Dicevamo, la musica. Con un processo di selezione che pare abbia superato le mille iscrizioni da oltre 30 Paesi, la giuria presieduta da Al Bano (sfruttato molto tardi dallo show, che lo lascia cantare solo dopo mezzanotte come fosse un contenuto politicamente scorretto, forse per l’azzardo di aver esordito con uno splendido: «Voterò per la meritocrazia») ha pescato, tramite una lunga serie di selezioni ed eventi, alcune facce più o meno note della musica italiana. Dopo aver tagliato alle semifinali (nell’imbarazzo discografico) artisti quantomeno un filo conosciuti come Massimo Di Cataldo (in coppia con Andrea Agresti), Moreno (il rapper già vincitore di Amici) e Laïoung (vi ricordate quel breve momento attorno al 2016 quando se ne parlava come la next big thing del rap?), tra i 22 concorrenti della manifestazione sono arrivati personaggi più o meno impensabili come Roy Paci (che si presenta con un brano intitolato Tromba, autoesplicativo), gli Eiffel 65 (monchi di Gabry Ponte), Deborah Iurato (vincitrice della tredicesima edizione di Amici), Lorenzo Licitra (vincitore di X Factor nel 2017), Alfie Arcuri (primo classificato a The Voice Australia nel 2016), Nevruz (da X Factor 4), Mayu (artista della Pop Music School di Paolo Meneguzzi – proprio lui! – che è tra gli autori del brano) e Le Deva (a Sanremo nel 2021 ospiti alla serata cover di Orietta Berti), garantendo in chi guarda un certo numero di “ma davvero è qui?”, “WTF”, “pensavo avesse smesso”.
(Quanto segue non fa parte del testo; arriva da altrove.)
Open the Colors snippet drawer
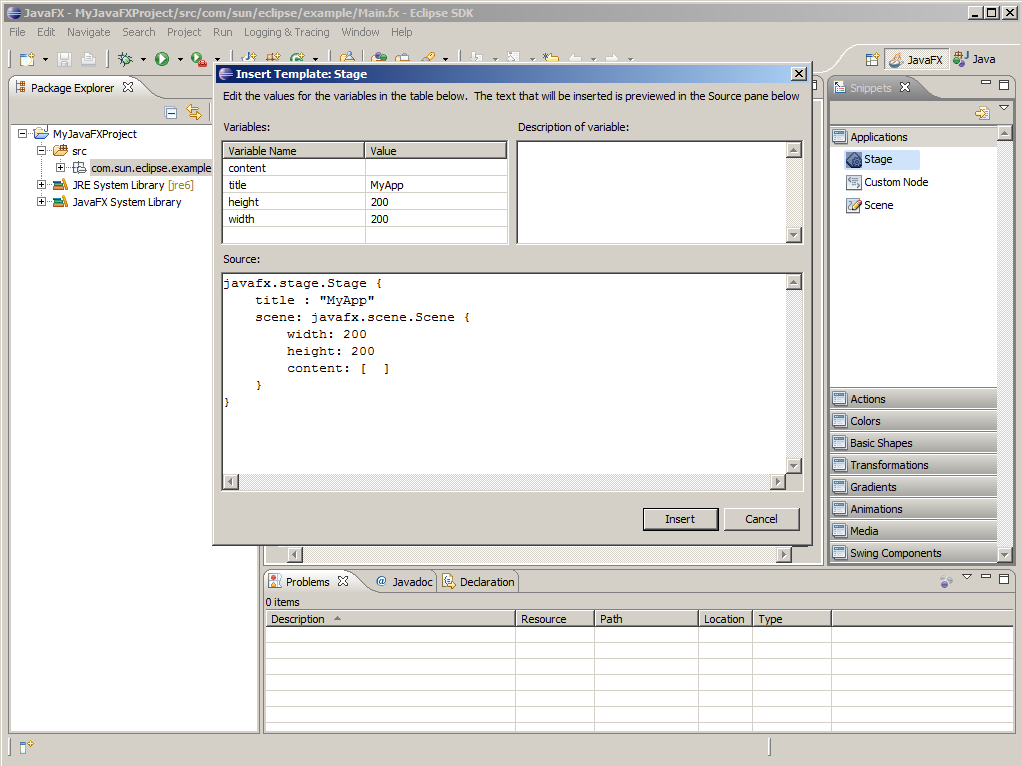This screenshot has width=1022, height=766. coord(865,421)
Nomi più o meno celebri (c’è anche una sfilza di nomignoli, nomi propri generici, targhe di auto, sigle) che hanno provato il colpo all’Achille Lauro (vincitore in sordina dello scorso anno che evitò di citare l’esperienza sui propri social) e che si sono visti superare dai Piqued Jacks, band pistoiese che con Like an Animal ha trionfato guadagnandosi l’opportunità di rappresentare San Marino al prossimo Eurovision. Ma non chiedetemi come faccia il pezzo, ne ho dovuti sentire 22, in varie lingue, da artisti svizzeri, albanesi, australiani, inglesi, italiani, sammarinesi; mi sembra già tanto che io sia sopravvissuto per parlarvi dell’evento in sé.
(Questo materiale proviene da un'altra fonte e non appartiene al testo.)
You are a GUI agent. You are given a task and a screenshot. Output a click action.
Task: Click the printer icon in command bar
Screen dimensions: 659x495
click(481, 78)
Dopo cinque ore e mezzo di show, la cerimonia di premiazione è tutta una corsa che pare essere uscita da un film di Fantozzi, con vallette che inciampano, fotografi che si scontrano e artisti che tardano a presentarsi sul palco dispersi nei negozi vuoti dell’outlet. A tal proposito, immagino vi interessi questo: il premio San Marino Outlet Experience per miglior look (Sanremo, prendi esempio) è andato a Lorenzo Licitra, mentre quello per Brano più Eurovisivo (termine che ho trovato geniale) ha visto trionfare Le Deva. Poi ci sarebbe da chiedersi come mai il brano più eurovisivo non sia quello che andrà effettivamente all’Eurovision, che in fondo è il motivo per cui mi sono inflitto di vedere questa penitenza di cinque ore un sabato sera, ma non credo ci sarà nessuna conferenza stampa conclusiva presieduta da Stefano Coletta per dissipare i miei dubbi.

Ma io per Una voce per San Marino ho un sogno. Lo immagino diventare un feudo in aperto contrasto con il Sanremo di Amadeus, in cui il tentativo di replica è sostituito da uno studiato scimmiottamento totale. Immagino Jonathan in drag, artisti che eseguono brani spudoratamente copiati dalle canzoni in concorso qualche settimana prima all’Ariston, una qualche sorella Ferragni a leggere una letterina scritta contro la piccola Chiara bambina che da grande alla fine le ha oscurate tutte. Voglio vedere Blanco prendere a calci le vetrine dell’outlet svelando orge tra i concorrenti in gara, Benigni recitare la costituzione sammarinese, monologhi hollywoodiani sulla benzina che costa meno alla faccia di noi stupidi italiani. E infine basta fiori, a tutti gli artisti dopo l’esibizione viene consegnata onorevolmente una stecca di sigarette da fumare liberamente in teatro.

Scusate, penso di essermi addormentato sul finale e di aver sognato tutto questo. Ho sonno, ridatemi indietro queste cinque ore.